§ **Work to do**: In the passage on Kafka partition assignment, copy word for word the part that opens with the words containing "Autoscaling can help" and closes with "we can leverage?".

§ **Document passage**:
------------------------------------------------------------
People have been setting up routing jobs just to apply the filter and projection to produce smaller substream, such as all the downstream jobs, they only need to consume the smaller substream. This definitely helps to improve the efficiency, but also, you create an actual routing job to maintain and the data duplications. In Kafka, a partition is an unbounded stream of workers. Kafka source statically assigned the partitions to the workers during the job initialization. This assignment remains static throughout the lifecycle of the job unless that topology changed, for example, adding a new worker.

This leads to a few limitations, first, in production, where sometimes we can see outlier worker node whose performance is significantly lower compared to the other peers. In this case, because the partition is unbounded stream, there's no work sharing or work stealing. Even if other workers they have extra capacity to spare, they cannot pick up the slack. Second, Kafka source parallelism is limited by the number of Kafka partitions. Adding a new worker won't help improve the read throughput because it's not getting a new partition assigned to it, overprovision the number of Kafka partition to help alleviate the problem here, but too many partitions does have performance penalty on the broker side and also on the consumer side.

Autoscaling can help improve the cost efficiency and reduce the operation burden. Let's assume initially we have six partitions assigned to three workers, each worker gets two partitions, would get a well-balanced workload assignment. Now let's say you're autoscaling, you need to scale up the number of workers because the traffic grows. Now we have to add a new worker, now we're assigning six partitions to four workers. We'll get an unbalanced workload assignment. Again, overprovisioning the number of partitions can help, but it also has performance implications. This type of thing, is there any other alternative streaming storage we can leverage?
------------------------------------------------------------
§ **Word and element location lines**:
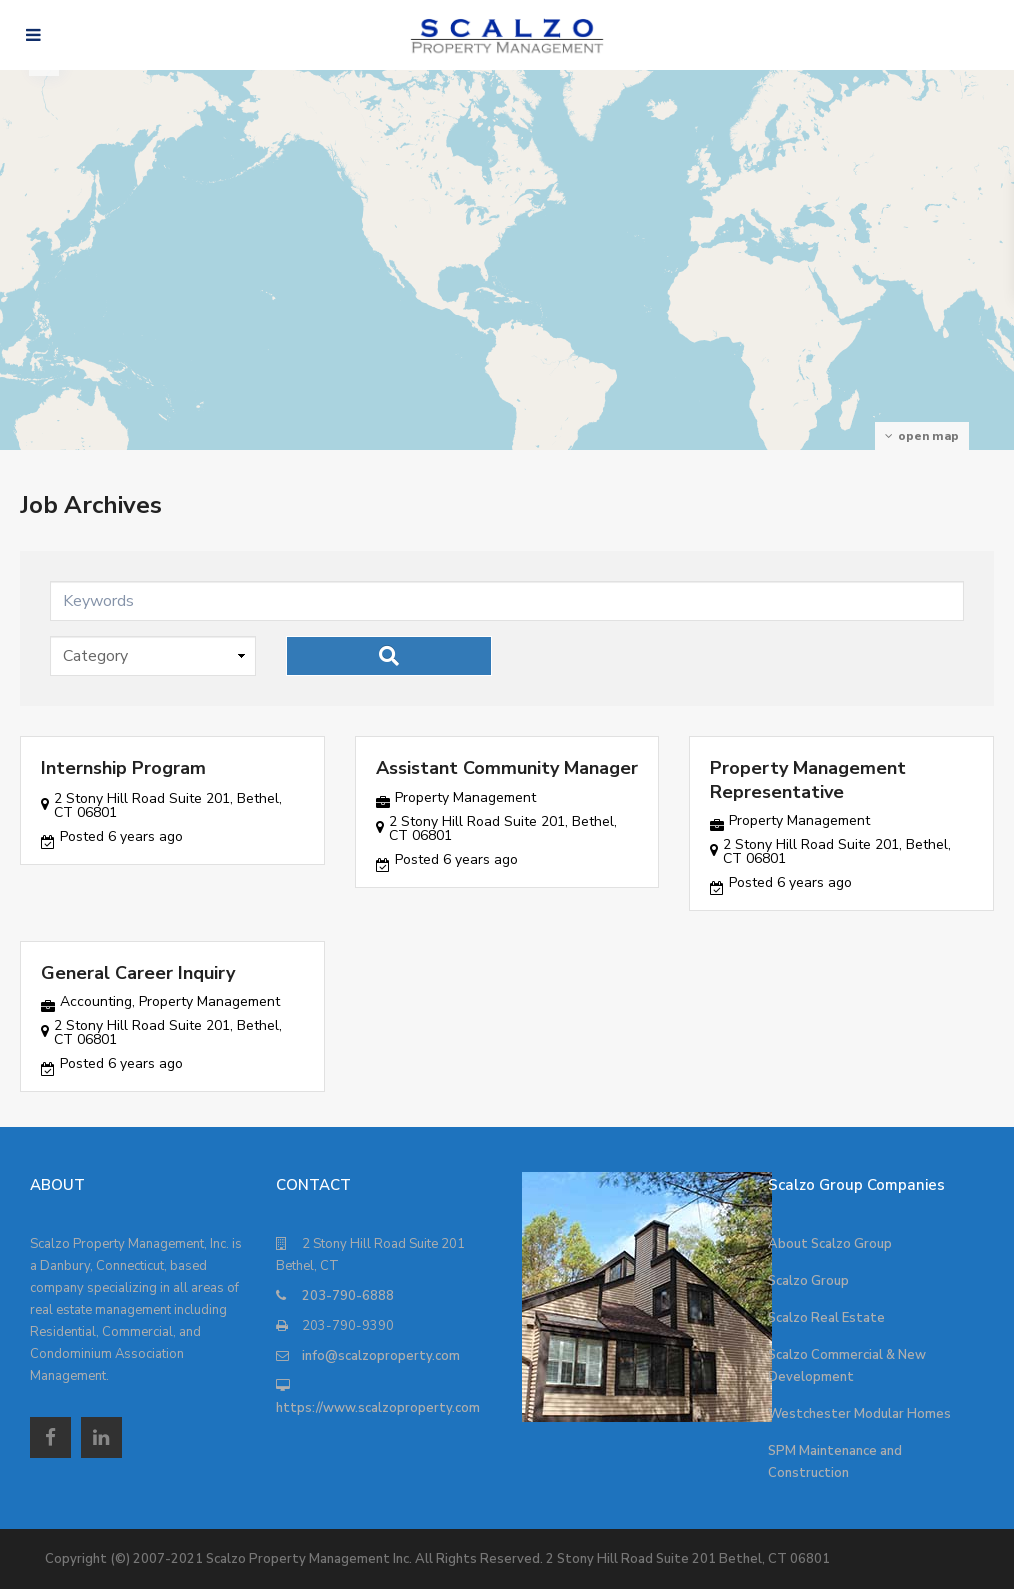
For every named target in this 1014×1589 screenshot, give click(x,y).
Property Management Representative (808, 779)
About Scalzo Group (830, 1244)
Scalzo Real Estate (826, 1318)
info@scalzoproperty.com (381, 1356)
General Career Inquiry (138, 973)
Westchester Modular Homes (859, 1414)
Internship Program (123, 768)
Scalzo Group (808, 1281)
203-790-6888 (348, 1296)
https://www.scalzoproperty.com (378, 1408)
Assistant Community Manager (507, 768)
------------------------------------------------------------
§ **Exercise answer**:
Autoscaling can help improve the cost efficiency and reduce the operation burden. Let's assume initially we have six partitions assigned to three workers, each worker gets two partitions, would get a well-balanced workload assignment. Now let's say you're autoscaling, you need to scale up the number of workers because the traffic grows. Now we have to add a new worker, now we're assigning six partitions to four workers. We'll get an unbalanced workload assignment. Again, overprovisioning the number of partitions can help, but it also has performance implications. This type of thing, is there any other alternative streaming storage we can leverage?